Thursday, January 22, 2009

Court to probe union slaying

Written by Chrann Chamroeun and Sebastian Strangio
Thursday, 22 January 2009

On fifth anniversary of Chea Vichea's killing, those close to slain unionist are calling on government to ensure independence of new investigation.
Photo by: Heng Chivoan
Suspect Born Samnang offers thanks upon his release from prison on December 31.

FIVE years after the murder of trade unionist Chea Vichea - and three weeks since the release of the two men imprisoned for the crime - Phnom Penh's Court of Appeal is set to reopen investigations into the circumstances surrounding the killing.

But in the run-up to a commemorative march scheduled for early this morning, court monitors and others close to the slain union leader called on the government to ensure a fair and open investigation into his death.
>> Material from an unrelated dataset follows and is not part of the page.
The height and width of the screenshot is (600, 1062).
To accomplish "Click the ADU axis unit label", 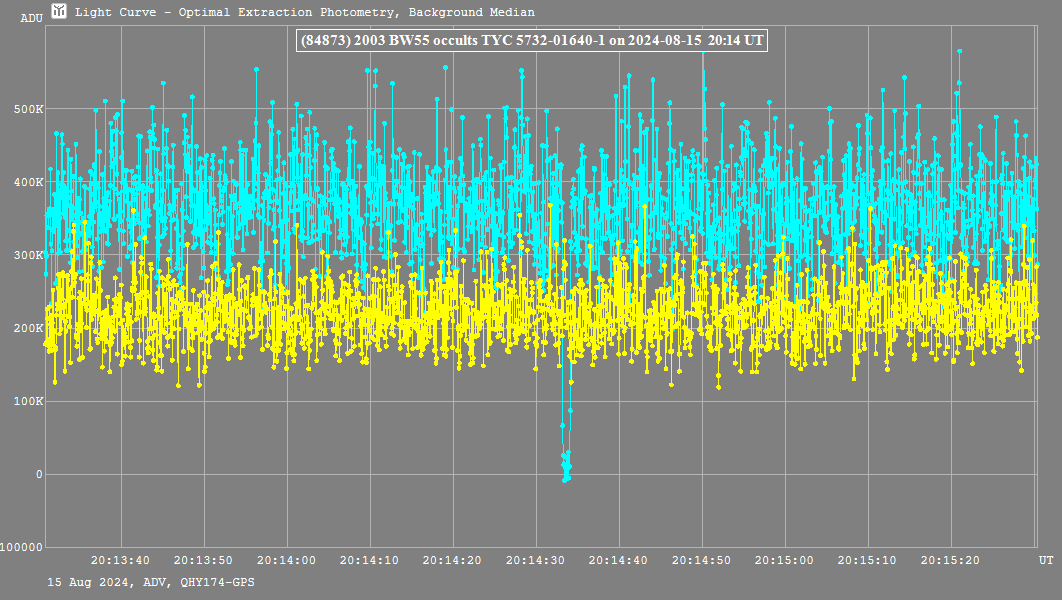I will 31,18.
On December 31, the Supreme Court ordered the provisional release of previously convicted suspects Born Samnang, 24, and Sok Sam Oeun, 36, citing contradictory evidence in their previous trials and turning over the case to the Appeal Court and Ministry of Interior for further investigations.

Although court monitors praised the release of the two men as possible evidence of a flowering of independence in the Kingdom's notoriously corrupt judiciary, Chea Vichea's brother Chea Mony told the Post that there was no guarantee the investigation will be seen through to a just conclusion.

"It was very mysterious that the Supreme Court released the two innocent men on bail temporarily and turned the case over to the Court of Appeal," he said.

"It isn't yet known how the process of the investigation will be organised."
Minister of Interior spokesman Khieu Sopheak could not be reached for comment Wednesday, but Sok Sam Oeun's defence lawyer Hong Kim
Suon said he expected investigations to begin in the coming weeks.

"The case documents are now being prepared to be filed to the Court of Appeal to conduct an investigation which, according to judicial procedure, takes at least a month," he said. "I don't know whether the case is now in the hands of the Court of Appeal."

Five years on
To mark the fifth anniversary of Chea Vichea's killing, the Cambodian Confederation of Unions organised a commemorative parade that was to march this morning from the union headquarters in Boeung Keng Kang 3 to the site near Wat Lanka where Chea Vichea was gunned down in 2004.

Chea Mony said that the event, in addition to marking his brother's life and work, was a plea for "an independent court to conduct a reinvestigation into the killing with numerous witnesses of whom former Phnom Penh police chief Heng Pov is [among] the [most] important".

It isn't yet known how the process of the investigation will be organised.

Freed suspect Sok Sam Oeun said he and his father would be attending the ceremony, requesting that the government "hunt for the real killers so they can be punished thereby ending the charges against me".

"I don't feel any concerns or worry for my safety since I am innocent," he added.

However, some observers are more pessimistic about the possibility of an independent investigation into the trade unionist's murder.

On Tuesday, the Sam Rainsy Party and Human Rights Party - now operating under the banner of the Democratic Movement for Change - issued a joint statement saying that the release of Born Samnang and Sok Sam Oeun was an admission [by the government] of their innocence and that a fair investigation was unlikely to ensue.

"The release on bail of Born Samnang and Sok Sam Oeun ... further demonstrates that the government of Cambodia is certain of their innocence but refuses to stop its travesty of justice," the statement said.

Human Rights Watch's Sarah Colm was similarly sceptical, telling the Post on December 31 that "one case doesn't make or break a long pattern of deeply entrenched impunity".

But Ham Sunrith, deputy director of monitoring and protection at local rights group Licadho, was more optimistic, saying that the authority of the Supreme Court could force the investigation ahead.

"The Court of Appeal was appointed by the Supreme Court to find more witnesses and more evidence in this case," he said, adding that the court had already set a good precedent by releasing the two suspects on bail - something that is mandated by the Criminal Code, though rarely observed.

"This is a good model for other courts," he said.

"The Supreme Court is a high court and it has [already] set a good precedent that suspects be released pending investigations."